My Lords, I will focus my contribution on the safety of medical devices, post-marketing surveillance and organ donation. The noble Baroness, Lady Cumberlege, did us all a service with her review, highlighting the trauma and damage suffered by women who have had implantable devices, such as surgical mesh, inserted in the pelvis to treat urinary incontinence.
This Bill could become an important vehicle for implementing the Cumberlege review. It recommends that, in the event of an issue with a device, the Medicines and Healthcare products Regulatory Agency—the MHRA—must have the power to remove a device from the register. This can occur only if all devices, not just some, are included. The report, in recommendation 7, calls for a central patient-identifiable database for all implantable medical devices.
Post-marketing surveillance often relies on professional organisations such as the royal colleges and the specialist associations to undertake outcome studies to assess complications after surgery. The Royal College of Surgeons believes that provisions included in Clauses 13 and 16 should be strengthened to ensure expert oversight of medical devices registers. The National Joint Registry is an excellent example of a long-established registry overseen by a steering committee of experts.

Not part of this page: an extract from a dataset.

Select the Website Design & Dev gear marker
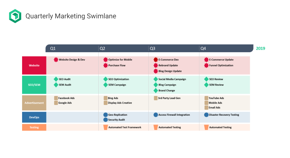 tap(56, 60)
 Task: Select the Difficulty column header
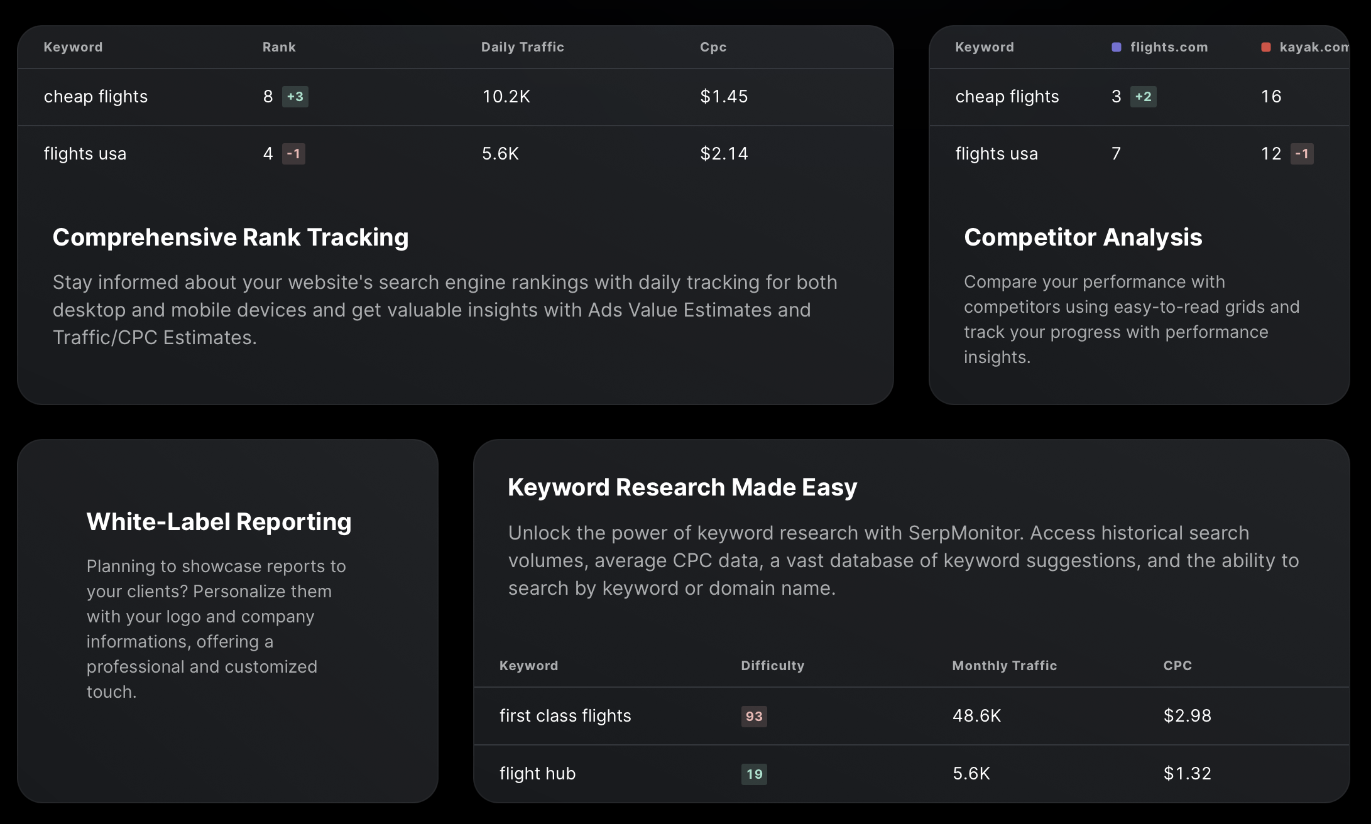[772, 666]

Recommendation 7 is key, stating that the database can be
“linked to specifically created registers to research and audit the outcomes both in terms of the device safety and patient reported outcomes measures.”
The poly implant prosthesis, or PIP, breast implant is another example of a product that causes harm and misery to many women. The utilisation of systems for tracking devices, such as the Scan4Safety programme, which involves patients wearing barcoded wristbands that can be scanned and tracked against patients’ records, is to be recommended. Although new Clause 16 is welcome, we need to be clear whether the intention is to mandate the tracking of all medical devices or just a select few.
The Healthcare Safety Investigation Branch, or HSIB, has published several reports on safety problems arising from the design, usability, regulation, procurement and marketing of medical devices. For example, it has carried out an investigation into flaws in the design and usage of smart infusion pumps and several investigations into problems with poorly designed devices and equipment which might be manageable by those familiar with them but become a problem when used by those such as staff redeployed in the Covid crisis. The HSIB can highlight these issues but needs legislation to be able to enforce the withdrawal of defective equipment.
Finally, on organ donation—we have heard much of this from the noble Lord, Lord Hunt, the noble Baroness, Lady Northover, and others—in a study published in BMJ Open, ethical issues were raised over the estimated 85,477 organ transplants in China. Ninety-nine per cent of the 445 studies failed to report whether the organ donors had given consent to transplantation. The paper concluded:
“The transplant community has failed to implement ethical standards banning publication of research using material from executed prisoners. As a result, a large body of unethical published research … exists, raising questions of complicity to the extent that the transplant community uses and benefits from the results of this research.”
The noble Lords, Lord Alton and Lord Hunt, and the noble Baroness, Lady Finlay, will be bringing forward an amendment on this issue which I plan to support.